When you’re working with a huge data set, knowing how to deal with them is as important as representing them in a proper way. In the machine learning world, you can find a great many ways to represent data, and most of them are visually fantastic. In this post, we want to introduce you the graph theory as a way of representation.
This technique is useful to represent a lot of points and their relationships. These can be based on different rules; for example, from statistic data which relates each point to the others directly, to a combination of some statistics that are reduced to a single value.
In the graph theory you should distinguish the following parts:
- Node: Each point to be represented.
- Link: Represents the union between nodes. The stronger this union, the bigger the link.
The links can be represented in different ways, depending on what they show. If the union has only one way, an arrow is drawn to indicate the relationship’s direction. In that case, it is called a directed graph. Moreover, the intensity of the union can be represented by the line thickness.
A toy example
To illustrate the graph theory, we will start with a simple example. We get six MSCI indeces: Asia, Europe, World, Emerging, Japan and U.S.A. Then, we calculate the correlation between all of them to set the relationship between them. Note that in this example the union follows a rule based on a single statistic.
We represent these indeces and their links by using the graph theory. Note that this is not a directed graph because the union has both directions. That is, the correlation links one point with another and vice versa. To decide the union’s strength, we focus on the calculated correlation (from 2005 until October of 2016).

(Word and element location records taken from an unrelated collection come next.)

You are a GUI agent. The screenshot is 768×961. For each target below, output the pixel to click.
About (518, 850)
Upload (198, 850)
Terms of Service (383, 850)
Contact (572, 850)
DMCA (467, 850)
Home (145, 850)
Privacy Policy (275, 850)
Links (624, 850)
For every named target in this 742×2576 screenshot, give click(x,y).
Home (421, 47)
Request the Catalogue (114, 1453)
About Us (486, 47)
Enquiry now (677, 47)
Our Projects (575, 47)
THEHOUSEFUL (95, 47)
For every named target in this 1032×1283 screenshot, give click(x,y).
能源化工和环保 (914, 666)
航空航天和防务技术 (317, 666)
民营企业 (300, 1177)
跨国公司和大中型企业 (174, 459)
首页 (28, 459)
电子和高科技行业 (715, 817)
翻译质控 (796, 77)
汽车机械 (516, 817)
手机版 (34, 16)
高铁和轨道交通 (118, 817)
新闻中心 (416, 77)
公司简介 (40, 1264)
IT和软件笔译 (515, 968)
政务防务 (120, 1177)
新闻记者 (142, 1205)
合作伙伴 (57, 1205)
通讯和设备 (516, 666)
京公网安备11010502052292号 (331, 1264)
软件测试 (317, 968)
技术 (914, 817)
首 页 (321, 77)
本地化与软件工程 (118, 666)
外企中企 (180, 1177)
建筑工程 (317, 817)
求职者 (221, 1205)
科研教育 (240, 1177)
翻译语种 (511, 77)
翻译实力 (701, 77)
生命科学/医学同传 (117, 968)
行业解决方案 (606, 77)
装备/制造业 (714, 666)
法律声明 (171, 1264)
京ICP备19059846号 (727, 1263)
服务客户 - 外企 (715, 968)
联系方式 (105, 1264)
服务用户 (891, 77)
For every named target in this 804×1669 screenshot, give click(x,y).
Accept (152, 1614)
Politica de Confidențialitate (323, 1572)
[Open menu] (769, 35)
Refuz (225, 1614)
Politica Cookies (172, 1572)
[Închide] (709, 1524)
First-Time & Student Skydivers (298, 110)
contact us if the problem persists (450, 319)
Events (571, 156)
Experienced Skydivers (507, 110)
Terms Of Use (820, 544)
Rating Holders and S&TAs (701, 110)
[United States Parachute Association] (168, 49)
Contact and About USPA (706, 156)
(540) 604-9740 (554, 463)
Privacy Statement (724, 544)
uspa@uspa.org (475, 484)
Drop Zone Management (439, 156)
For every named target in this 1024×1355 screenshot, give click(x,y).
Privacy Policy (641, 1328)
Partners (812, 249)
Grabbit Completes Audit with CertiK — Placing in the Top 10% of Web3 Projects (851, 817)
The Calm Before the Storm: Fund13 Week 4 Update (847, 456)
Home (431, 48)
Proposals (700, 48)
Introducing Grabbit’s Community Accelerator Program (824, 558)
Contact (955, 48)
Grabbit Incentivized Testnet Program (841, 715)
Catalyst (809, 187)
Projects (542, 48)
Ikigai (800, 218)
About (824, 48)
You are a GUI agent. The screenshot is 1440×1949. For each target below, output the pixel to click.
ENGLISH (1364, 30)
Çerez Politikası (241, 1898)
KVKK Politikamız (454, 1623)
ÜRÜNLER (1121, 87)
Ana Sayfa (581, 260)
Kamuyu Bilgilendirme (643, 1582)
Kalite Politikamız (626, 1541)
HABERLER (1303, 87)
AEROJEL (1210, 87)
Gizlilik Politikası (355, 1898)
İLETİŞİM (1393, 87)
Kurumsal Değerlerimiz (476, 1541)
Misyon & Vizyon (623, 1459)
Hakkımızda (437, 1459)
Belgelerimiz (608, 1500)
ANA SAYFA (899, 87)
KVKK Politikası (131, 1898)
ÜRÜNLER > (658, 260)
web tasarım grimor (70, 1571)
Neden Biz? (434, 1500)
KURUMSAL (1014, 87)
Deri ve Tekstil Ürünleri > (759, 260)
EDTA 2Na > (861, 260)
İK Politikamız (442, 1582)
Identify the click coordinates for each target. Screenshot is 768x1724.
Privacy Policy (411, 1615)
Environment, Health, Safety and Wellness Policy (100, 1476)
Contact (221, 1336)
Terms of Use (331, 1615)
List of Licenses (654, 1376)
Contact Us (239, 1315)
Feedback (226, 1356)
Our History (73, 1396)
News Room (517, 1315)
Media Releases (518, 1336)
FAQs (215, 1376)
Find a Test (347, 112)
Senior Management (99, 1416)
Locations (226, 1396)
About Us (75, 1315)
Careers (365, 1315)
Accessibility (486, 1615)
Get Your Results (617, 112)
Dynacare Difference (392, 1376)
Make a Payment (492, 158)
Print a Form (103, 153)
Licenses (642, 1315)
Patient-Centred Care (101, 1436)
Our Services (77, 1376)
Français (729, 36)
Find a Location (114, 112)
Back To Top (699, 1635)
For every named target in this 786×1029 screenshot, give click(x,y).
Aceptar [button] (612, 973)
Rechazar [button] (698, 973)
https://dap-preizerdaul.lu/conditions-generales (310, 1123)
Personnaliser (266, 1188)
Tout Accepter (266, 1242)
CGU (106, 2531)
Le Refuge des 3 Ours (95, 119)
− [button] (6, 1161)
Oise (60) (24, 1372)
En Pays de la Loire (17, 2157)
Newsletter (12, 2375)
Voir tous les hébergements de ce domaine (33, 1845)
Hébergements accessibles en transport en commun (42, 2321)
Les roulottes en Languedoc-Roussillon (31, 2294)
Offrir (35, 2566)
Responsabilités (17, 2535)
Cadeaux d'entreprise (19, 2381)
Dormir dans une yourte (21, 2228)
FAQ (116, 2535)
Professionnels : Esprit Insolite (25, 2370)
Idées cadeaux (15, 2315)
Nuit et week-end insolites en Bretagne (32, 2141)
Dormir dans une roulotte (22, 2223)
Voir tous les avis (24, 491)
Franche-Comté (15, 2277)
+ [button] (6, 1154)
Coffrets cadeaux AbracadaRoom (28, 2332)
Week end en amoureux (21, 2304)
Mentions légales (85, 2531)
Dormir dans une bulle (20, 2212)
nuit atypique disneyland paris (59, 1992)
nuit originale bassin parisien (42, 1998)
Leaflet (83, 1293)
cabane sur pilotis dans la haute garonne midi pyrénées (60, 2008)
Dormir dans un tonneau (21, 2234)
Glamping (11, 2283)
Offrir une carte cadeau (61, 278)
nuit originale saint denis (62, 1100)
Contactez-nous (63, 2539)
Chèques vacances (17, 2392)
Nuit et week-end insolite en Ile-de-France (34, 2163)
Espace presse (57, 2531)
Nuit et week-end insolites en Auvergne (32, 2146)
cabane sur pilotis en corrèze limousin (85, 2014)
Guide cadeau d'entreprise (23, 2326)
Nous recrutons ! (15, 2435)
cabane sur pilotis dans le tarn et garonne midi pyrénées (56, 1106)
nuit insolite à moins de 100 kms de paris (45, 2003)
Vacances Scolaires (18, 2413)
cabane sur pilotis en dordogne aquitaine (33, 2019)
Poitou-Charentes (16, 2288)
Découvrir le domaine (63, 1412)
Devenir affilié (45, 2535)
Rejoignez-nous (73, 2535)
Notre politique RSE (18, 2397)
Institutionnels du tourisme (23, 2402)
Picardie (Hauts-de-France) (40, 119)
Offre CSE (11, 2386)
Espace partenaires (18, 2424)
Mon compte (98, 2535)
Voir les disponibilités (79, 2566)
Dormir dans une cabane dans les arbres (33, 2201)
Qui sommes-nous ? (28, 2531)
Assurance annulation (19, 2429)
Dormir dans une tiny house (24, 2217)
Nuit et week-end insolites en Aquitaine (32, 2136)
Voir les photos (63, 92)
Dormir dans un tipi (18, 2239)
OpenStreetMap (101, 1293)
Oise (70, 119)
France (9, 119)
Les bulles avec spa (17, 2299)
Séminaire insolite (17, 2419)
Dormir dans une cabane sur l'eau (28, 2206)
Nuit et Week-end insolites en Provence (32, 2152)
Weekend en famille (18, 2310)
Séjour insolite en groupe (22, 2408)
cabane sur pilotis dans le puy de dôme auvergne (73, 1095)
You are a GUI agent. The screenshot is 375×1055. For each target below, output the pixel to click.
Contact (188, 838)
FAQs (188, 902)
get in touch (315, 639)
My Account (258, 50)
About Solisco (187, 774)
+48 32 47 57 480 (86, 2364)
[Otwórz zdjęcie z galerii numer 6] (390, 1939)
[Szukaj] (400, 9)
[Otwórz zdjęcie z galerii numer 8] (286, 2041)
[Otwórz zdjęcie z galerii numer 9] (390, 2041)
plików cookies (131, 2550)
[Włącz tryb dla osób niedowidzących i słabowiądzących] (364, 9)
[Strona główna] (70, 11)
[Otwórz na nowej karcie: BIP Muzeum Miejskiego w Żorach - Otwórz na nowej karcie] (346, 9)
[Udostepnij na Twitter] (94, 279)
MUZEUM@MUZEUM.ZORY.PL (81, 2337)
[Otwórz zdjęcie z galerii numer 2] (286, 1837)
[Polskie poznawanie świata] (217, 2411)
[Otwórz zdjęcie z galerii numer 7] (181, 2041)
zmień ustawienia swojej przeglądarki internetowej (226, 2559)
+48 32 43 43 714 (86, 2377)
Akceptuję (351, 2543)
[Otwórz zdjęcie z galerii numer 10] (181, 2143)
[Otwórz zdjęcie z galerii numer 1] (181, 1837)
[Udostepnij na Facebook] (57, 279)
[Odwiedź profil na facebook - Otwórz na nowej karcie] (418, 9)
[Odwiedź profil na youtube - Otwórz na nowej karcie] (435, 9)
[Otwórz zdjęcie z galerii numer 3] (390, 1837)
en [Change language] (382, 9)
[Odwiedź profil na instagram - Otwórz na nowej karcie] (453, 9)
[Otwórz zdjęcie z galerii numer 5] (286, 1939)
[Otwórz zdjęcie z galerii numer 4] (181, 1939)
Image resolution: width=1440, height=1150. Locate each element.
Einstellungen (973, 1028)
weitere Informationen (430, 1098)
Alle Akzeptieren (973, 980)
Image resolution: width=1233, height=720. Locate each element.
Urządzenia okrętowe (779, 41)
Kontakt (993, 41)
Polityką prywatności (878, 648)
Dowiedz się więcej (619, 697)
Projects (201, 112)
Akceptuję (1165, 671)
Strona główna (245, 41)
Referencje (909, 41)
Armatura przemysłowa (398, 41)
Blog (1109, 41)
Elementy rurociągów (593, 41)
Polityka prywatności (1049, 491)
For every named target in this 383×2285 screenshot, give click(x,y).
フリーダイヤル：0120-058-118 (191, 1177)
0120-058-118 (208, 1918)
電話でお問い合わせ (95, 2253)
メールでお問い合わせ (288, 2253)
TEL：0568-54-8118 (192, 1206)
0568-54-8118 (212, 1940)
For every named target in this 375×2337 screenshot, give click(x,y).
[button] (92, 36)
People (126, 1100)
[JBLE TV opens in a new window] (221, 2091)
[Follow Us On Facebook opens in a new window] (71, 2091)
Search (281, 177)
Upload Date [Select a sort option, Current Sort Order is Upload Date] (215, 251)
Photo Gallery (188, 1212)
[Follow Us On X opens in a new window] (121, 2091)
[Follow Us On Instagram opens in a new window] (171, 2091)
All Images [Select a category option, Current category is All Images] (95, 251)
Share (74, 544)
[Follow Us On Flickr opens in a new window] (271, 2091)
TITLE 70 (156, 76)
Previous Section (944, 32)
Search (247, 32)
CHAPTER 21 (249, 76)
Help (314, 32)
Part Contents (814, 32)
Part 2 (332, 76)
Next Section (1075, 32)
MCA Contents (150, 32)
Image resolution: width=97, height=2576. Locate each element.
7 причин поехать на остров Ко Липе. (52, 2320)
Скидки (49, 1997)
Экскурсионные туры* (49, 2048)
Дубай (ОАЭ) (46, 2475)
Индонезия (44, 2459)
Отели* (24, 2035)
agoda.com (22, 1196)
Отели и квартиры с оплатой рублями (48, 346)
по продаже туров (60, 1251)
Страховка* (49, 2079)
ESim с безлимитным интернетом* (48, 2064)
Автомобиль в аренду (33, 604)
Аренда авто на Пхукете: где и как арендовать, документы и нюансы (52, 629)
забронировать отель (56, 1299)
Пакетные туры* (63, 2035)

The next interactive graph shows the six indeces and the strength between their unions. If you hover your mouse over the nodes, you will see their index name. In addition, if you click on the nodes and drag them, you can see how the indeces move keeping the links.
More data in a graph
When you have few data, the graph theory is not useful, or at least, you do not take advantage of all its power.
Now we take the S&P500 index and its components. We will use the graph theory to show how the relationship between the components has changed through years.
To simplify the illustration, we choose only 100 components out of 500 each year. This subset of assets is selected by taking into account the market cap. In other words, we choose the 100 assets with the largest market capitalisation. If the correlation is over 0.6, we link the assets, and if it is lower, there is no union between assets.
As you can see in the following interactive graphs, the relationship between the most important companies in the U.S.A. has changed in the last years.
Relationship in 2005
Relationship in 2015
Although we focus on the visualitation part of the graph theory, it can be used in finance in order to analyse how strong relationships between variables are. Moreover, it also allows us to know how the relationship sits between the assets.